» Task directions
Your output must match the data word for word, with every line included.

::::

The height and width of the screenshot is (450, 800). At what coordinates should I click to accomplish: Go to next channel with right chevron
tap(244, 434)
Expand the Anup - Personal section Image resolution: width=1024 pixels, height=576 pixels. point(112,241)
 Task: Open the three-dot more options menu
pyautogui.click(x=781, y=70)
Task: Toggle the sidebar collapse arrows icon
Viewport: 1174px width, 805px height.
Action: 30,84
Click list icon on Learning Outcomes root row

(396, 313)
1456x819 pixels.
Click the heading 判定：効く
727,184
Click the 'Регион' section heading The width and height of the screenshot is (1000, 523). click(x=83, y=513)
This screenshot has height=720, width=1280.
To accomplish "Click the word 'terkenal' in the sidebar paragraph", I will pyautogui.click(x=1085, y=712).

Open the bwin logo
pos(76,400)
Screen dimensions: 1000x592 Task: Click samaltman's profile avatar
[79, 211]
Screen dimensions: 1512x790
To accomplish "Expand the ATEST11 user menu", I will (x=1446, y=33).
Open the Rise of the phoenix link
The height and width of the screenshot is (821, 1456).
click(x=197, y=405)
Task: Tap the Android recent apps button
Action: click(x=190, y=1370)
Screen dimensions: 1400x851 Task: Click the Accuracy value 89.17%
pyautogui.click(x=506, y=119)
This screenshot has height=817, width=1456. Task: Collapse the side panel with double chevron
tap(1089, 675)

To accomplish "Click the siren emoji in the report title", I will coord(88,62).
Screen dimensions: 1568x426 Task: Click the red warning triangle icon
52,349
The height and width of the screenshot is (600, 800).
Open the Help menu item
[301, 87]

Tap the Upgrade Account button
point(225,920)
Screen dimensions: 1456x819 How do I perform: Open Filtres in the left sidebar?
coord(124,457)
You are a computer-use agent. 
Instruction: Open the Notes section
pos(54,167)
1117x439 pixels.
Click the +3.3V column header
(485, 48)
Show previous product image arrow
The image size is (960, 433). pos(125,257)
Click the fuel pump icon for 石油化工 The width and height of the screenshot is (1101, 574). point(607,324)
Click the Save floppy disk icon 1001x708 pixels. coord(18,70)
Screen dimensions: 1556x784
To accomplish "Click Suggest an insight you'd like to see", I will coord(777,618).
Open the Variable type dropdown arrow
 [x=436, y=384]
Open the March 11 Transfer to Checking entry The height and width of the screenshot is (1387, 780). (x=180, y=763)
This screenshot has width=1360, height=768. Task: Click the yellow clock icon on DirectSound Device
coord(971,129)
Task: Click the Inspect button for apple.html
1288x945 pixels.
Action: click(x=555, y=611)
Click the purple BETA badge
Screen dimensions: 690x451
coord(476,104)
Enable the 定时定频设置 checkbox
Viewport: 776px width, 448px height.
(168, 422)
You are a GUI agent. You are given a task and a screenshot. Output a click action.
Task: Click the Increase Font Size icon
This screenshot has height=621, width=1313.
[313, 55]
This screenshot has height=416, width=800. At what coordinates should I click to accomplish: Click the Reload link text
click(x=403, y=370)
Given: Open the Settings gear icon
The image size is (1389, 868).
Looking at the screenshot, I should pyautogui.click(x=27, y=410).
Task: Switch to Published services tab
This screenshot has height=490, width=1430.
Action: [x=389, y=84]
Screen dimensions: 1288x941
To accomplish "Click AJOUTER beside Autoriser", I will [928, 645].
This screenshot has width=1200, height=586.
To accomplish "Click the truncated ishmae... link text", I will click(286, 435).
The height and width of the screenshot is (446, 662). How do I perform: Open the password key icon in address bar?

::::

» Exercise result
The height and width of the screenshot is (450, 800). At what coordinates should I click to accomplish: Go to next channel with right chevron
tap(244, 434)
Expand the Anup - Personal section Image resolution: width=1024 pixels, height=576 pixels. point(112,241)
 Task: Open the three-dot more options menu
pyautogui.click(x=781, y=70)
Task: Toggle the sidebar collapse arrows icon
Viewport: 1174px width, 805px height.
Action: 30,84
Click list icon on Learning Outcomes root row

(396, 313)
1456x819 pixels.
Click the heading 判定：効く
727,184
Click the 'Регион' section heading The width and height of the screenshot is (1000, 523). click(x=83, y=513)
This screenshot has height=720, width=1280.
To accomplish "Click the word 'terkenal' in the sidebar paragraph", I will pyautogui.click(x=1085, y=712).

Open the bwin logo
pos(76,400)
Screen dimensions: 1000x592 Task: Click samaltman's profile avatar
[79, 211]
Screen dimensions: 1512x790
To accomplish "Expand the ATEST11 user menu", I will (x=1446, y=33).
Open the Rise of the phoenix link
The height and width of the screenshot is (821, 1456).
click(x=197, y=405)
Task: Tap the Android recent apps button
Action: click(x=190, y=1370)
Screen dimensions: 1400x851 Task: Click the Accuracy value 89.17%
pyautogui.click(x=506, y=119)
This screenshot has height=817, width=1456. Task: Collapse the side panel with double chevron
tap(1089, 675)

To accomplish "Click the siren emoji in the report title", I will coord(88,62).
Screen dimensions: 1568x426 Task: Click the red warning triangle icon
52,349
The height and width of the screenshot is (600, 800).
Open the Help menu item
[301, 87]

Tap the Upgrade Account button
point(225,920)
Screen dimensions: 1456x819 How do I perform: Open Filtres in the left sidebar?
coord(124,457)
You are a computer-use agent. 
Instruction: Open the Notes section
pos(54,167)
1117x439 pixels.
Click the +3.3V column header
(485, 48)
Show previous product image arrow
The image size is (960, 433). pos(125,257)
Click the fuel pump icon for 石油化工 The width and height of the screenshot is (1101, 574). point(607,324)
Click the Save floppy disk icon 1001x708 pixels. coord(18,70)
Screen dimensions: 1556x784
To accomplish "Click Suggest an insight you'd like to see", I will coord(777,618).
Open the Variable type dropdown arrow
 [x=436, y=384]
Open the March 11 Transfer to Checking entry The height and width of the screenshot is (1387, 780). (x=180, y=763)
This screenshot has width=1360, height=768. Task: Click the yellow clock icon on DirectSound Device
coord(971,129)
Task: Click the Inspect button for apple.html
1288x945 pixels.
Action: click(x=555, y=611)
Click the purple BETA badge
Screen dimensions: 690x451
coord(476,104)
Enable the 定时定频设置 checkbox
Viewport: 776px width, 448px height.
(168, 422)
You are a GUI agent. You are given a task and a screenshot. Output a click action.
Task: Click the Increase Font Size icon
This screenshot has height=621, width=1313.
[313, 55]
This screenshot has height=416, width=800. At what coordinates should I click to accomplish: Click the Reload link text
click(x=403, y=370)
Given: Open the Settings gear icon
The image size is (1389, 868).
Looking at the screenshot, I should pyautogui.click(x=27, y=410).
Task: Switch to Published services tab
This screenshot has height=490, width=1430.
Action: [x=389, y=84]
Screen dimensions: 1288x941
To accomplish "Click AJOUTER beside Autoriser", I will [928, 645].
This screenshot has width=1200, height=586.
To accomplish "Click the truncated ishmae... link text", I will click(286, 435).
The height and width of the screenshot is (446, 662). How do I perform: Open the password key icon in address bar?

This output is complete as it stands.